Collected data
________________________
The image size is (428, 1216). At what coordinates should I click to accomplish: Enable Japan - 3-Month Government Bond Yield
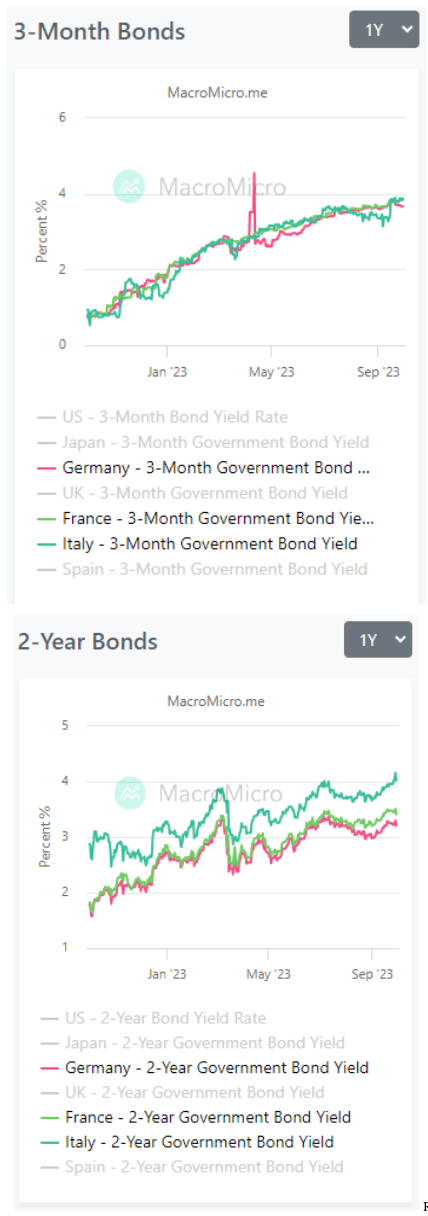[x=203, y=442]
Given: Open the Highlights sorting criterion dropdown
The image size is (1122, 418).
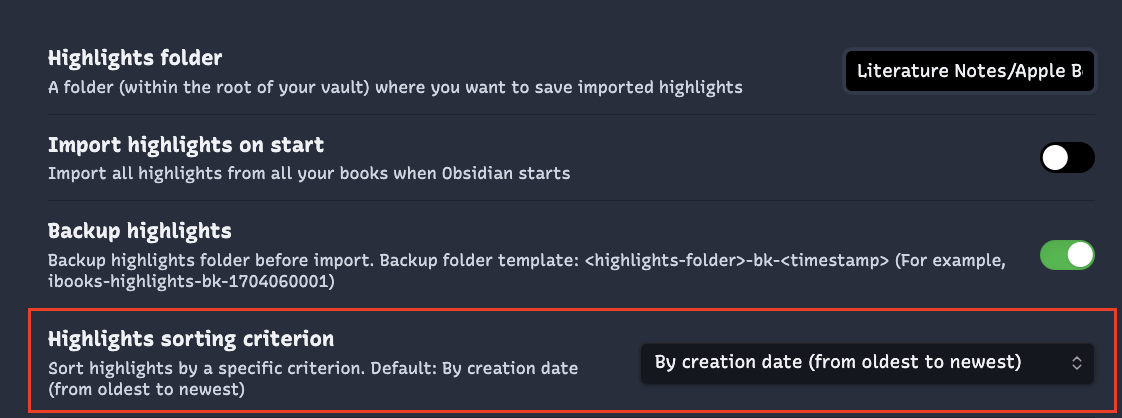Looking at the screenshot, I should (x=867, y=363).
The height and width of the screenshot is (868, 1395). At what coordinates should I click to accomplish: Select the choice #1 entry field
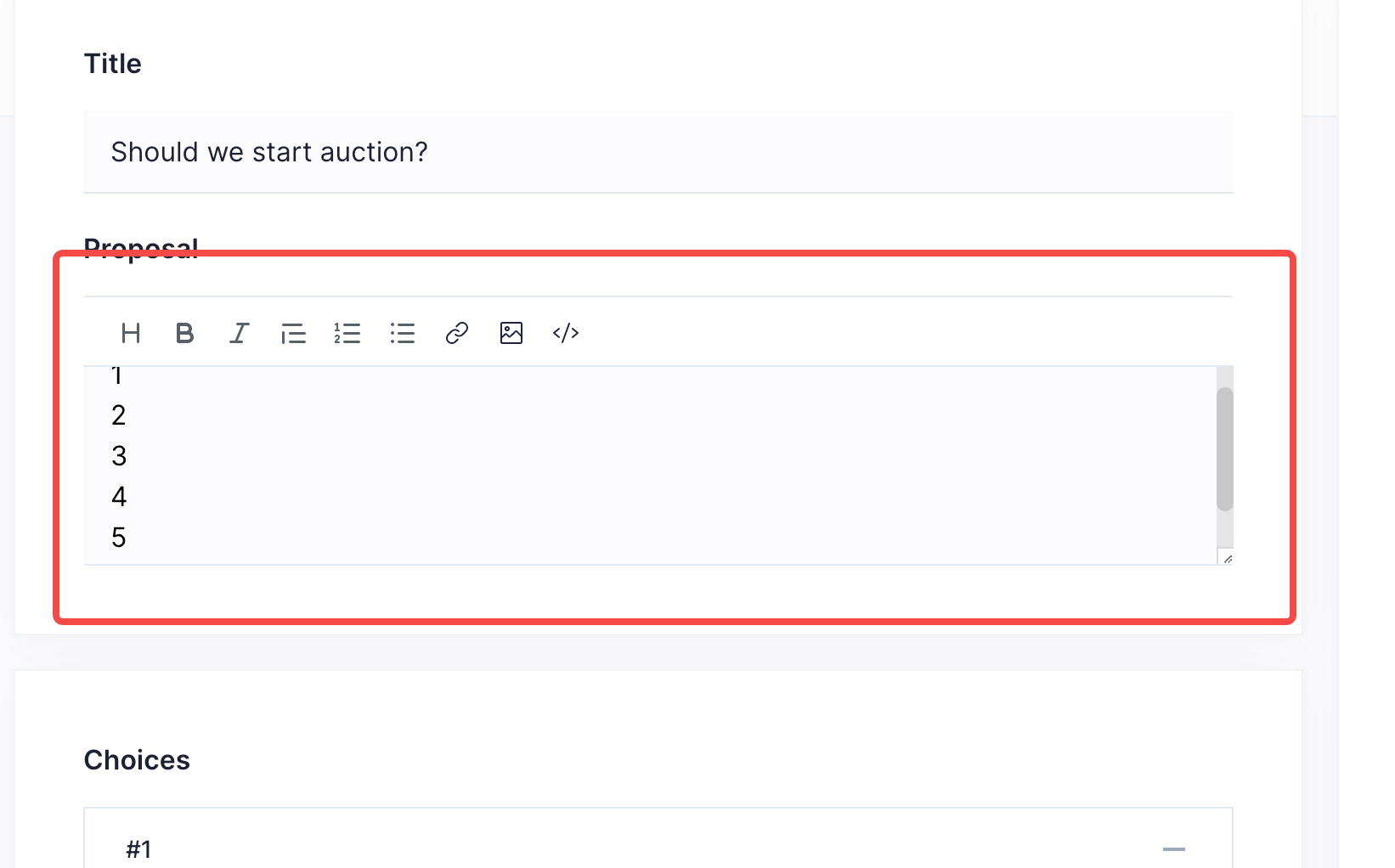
________________________
Exercise goal
Starting at the line that contains "Given: Open the", output every line through the end of the data, both ends included, and nothing else; pictures stay out.

Written response
Given: Open the Highlights sorting criterion dropdown
The image size is (1122, 418).
Looking at the screenshot, I should (x=867, y=363).
The height and width of the screenshot is (868, 1395). At what coordinates should I click to accomplish: Select the choice #1 entry field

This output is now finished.